A boxplot is a graph of the five-number summary, with outliers plotted individually.

  • A central box spans the quartiles.
  • A line inside the box marks the median.
  • Observations more than 1.5 × IQR outside the central box are plotted individually as outliers.
  • Lines (whiskers) extend from the box to the smallest and largest observations, not including outliers.

Example:

The Standard Deviation (S or Sx)

The standard deviation of a set of observations is the average of the squares of the deviations from their mean. The formula for the standard deviation of \( n \) observations \( x_1, x_2, \ldots, x_n \) is:

\[ s = \sqrt{ \frac{ \sum (x_i - \bar{x})^2 }{ n - 1 } } \]

Calculation of the Standard Deviation

Consider the data below which has a mean of 4.8:

So the standard deviation is: \[ s = \sqrt{ \frac{22.8}{5 - 1} } = \sqrt{ \frac{22.8}{4} } = \sqrt{5.7} \approx 2.387 \]

Types of Graphs

For Categorical Variables

  • Bar Graph: Displays frequencies or proportions in vertical or horizontal bars.
  • Pie Chart: Shows proportions as sectors of a circle (only when data forms a whole).
  • Segmented Bar Chart: Compares proportions within categories side by side.

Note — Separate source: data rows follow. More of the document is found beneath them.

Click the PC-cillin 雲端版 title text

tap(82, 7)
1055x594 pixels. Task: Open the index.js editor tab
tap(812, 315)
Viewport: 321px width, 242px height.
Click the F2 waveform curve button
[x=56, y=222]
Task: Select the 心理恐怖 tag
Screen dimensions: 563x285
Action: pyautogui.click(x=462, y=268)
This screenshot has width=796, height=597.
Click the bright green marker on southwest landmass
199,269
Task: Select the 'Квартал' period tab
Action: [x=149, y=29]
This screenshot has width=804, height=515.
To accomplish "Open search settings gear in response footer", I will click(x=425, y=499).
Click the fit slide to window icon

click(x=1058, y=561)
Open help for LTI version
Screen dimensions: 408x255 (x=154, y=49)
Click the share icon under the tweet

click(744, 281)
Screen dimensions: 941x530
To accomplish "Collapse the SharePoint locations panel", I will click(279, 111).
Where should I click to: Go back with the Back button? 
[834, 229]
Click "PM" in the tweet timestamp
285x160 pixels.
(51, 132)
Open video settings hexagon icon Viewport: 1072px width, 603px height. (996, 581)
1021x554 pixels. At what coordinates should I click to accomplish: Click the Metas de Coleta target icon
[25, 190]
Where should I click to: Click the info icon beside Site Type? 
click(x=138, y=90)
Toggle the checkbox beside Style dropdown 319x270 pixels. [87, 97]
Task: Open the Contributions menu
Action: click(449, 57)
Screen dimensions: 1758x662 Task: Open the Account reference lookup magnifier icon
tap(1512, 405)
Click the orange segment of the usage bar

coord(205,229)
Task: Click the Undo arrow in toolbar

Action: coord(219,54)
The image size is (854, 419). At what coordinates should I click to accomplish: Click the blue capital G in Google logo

For Quantitative Variables

  • Dotplot: Dots stacked above values. Great for small data sets.
  • Stemplot: Preserves data values and sorts them visually.
  • Histogram: Groups data into intervals (bins). Great for large data sets.
  • Boxplot: Displays the five-number summary and outliers.

Types of Distributions

  • Symmetric: Left and right sides are mirror images.
  • Skewed Right (positive): Right tail is longer.
  • Skewed Left (negative): Left tail is longer.
  • Bimodal: Two peaks.
  • Uniform: All bars are roughly the same height.
  • Bell-Shaped: Symmetric and mound-shaped (normal).

Always describe using SOCS: Shape, Outliers, Center, Spread.

Z-Score (Standardized Score)

A z-score measures how many standard deviations a data point is from the mean.

Use this formula:

\[ z = \frac{x - \bar{x}}{s} \]

  • If \( z > 0 \), the value is above the mean.
  • If \( z < 0 \), the value is below the mean.
  • If \( |z| \geq 2 \), the value may be considered unusual.
Example: A student scores 85 on a test with mean 75 and standard deviation 5.
\[ z = \frac{85 - 75}{5} = \frac{10}{5} = 2 \]
→ This score is 2 standard deviations above the mean.

The Empirical Rule (68–95–99.7 Rule)

In a normal distribution (symmetric and bell-shaped):

  • About 68% of values fall within 1 standard deviation of the mean
  • About 95% fall within 2 standard deviations
  • About 99.7% fall within 3 standard deviations

Choosing the Best Summary Statistic

  • If data is symmetric and has no outliers: Use the mean and standard deviation.
  • If data is skewed or has outliers: Use the median and IQR.
💡 Tip: Always match the summary statistic to the shape of the distribution!